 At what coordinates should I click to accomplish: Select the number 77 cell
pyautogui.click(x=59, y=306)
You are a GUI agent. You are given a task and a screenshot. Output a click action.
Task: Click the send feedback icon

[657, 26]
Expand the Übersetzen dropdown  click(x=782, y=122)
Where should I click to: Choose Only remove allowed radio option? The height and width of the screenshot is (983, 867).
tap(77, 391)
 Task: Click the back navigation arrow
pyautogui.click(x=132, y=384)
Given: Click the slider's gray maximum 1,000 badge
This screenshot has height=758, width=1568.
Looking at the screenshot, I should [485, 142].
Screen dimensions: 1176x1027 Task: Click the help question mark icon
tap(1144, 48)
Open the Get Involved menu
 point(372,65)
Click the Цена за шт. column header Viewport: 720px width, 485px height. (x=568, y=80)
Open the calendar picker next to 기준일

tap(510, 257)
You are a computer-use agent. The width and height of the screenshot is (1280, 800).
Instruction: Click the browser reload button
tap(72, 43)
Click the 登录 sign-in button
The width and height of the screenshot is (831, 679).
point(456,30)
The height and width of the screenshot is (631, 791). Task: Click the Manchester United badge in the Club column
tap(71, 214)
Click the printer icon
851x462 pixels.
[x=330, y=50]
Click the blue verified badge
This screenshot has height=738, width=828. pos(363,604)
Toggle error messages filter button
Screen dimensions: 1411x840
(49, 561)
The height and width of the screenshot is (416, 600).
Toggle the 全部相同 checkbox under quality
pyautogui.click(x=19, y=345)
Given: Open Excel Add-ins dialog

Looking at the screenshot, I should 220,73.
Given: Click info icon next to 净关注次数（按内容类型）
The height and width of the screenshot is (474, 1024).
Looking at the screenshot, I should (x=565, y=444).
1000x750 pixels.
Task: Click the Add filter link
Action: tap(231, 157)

^^^^

(Problema da risolvere): Indica quante righe dei record contengono la stringa "icon", distinguendo tra maiuscole e minuscole. Riporta solo il numero.

(Compito svolto): 4